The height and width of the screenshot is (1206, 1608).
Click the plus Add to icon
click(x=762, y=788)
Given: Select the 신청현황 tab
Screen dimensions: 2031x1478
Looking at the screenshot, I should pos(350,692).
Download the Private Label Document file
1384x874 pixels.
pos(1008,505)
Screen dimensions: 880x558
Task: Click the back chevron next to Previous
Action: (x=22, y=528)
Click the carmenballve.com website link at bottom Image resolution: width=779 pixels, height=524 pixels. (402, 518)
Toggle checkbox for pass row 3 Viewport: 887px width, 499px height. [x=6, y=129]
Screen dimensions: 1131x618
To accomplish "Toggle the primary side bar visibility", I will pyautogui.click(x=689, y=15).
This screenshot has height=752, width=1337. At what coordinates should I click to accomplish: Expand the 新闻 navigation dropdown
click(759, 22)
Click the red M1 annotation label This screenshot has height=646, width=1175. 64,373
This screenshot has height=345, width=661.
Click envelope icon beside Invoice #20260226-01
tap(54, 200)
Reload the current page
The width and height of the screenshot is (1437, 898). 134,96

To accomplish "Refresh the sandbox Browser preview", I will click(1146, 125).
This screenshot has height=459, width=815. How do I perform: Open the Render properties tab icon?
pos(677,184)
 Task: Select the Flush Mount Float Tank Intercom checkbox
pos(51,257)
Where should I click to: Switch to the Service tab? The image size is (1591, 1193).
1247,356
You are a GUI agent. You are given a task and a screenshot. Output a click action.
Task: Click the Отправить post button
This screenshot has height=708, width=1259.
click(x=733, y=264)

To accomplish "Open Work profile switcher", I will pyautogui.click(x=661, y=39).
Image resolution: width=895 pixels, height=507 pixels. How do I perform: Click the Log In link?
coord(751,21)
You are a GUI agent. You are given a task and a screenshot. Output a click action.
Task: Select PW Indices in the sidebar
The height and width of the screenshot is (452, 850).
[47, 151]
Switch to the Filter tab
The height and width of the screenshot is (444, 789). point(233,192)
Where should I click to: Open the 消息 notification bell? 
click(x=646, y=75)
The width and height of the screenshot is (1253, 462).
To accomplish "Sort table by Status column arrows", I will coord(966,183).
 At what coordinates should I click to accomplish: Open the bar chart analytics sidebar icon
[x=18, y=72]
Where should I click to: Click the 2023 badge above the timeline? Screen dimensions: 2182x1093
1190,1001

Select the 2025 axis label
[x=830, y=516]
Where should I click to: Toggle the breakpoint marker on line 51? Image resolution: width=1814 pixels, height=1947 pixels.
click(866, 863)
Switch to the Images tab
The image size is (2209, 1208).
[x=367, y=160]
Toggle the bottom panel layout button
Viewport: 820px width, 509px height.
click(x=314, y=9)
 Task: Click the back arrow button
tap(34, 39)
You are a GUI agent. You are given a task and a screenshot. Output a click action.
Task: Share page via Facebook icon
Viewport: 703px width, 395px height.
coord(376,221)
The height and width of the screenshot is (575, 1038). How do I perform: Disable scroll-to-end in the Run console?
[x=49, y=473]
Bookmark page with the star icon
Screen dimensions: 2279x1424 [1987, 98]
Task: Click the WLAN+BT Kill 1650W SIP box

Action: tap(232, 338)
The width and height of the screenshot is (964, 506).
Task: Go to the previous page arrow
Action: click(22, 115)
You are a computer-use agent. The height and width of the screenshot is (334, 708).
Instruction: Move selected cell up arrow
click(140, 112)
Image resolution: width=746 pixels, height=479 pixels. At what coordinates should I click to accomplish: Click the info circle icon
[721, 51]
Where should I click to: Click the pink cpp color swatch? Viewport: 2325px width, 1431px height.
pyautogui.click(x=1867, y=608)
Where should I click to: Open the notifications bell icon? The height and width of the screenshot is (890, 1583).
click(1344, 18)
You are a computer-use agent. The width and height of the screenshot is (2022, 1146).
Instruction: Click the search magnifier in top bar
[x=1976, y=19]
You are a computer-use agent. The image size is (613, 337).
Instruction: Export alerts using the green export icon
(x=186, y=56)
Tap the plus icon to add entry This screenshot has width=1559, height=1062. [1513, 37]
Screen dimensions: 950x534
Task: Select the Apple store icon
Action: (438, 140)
########
→ Instructions to follow: Work out how many lines of the records contain the word "computer". Give that number and nothing more.

→ Answer box: 3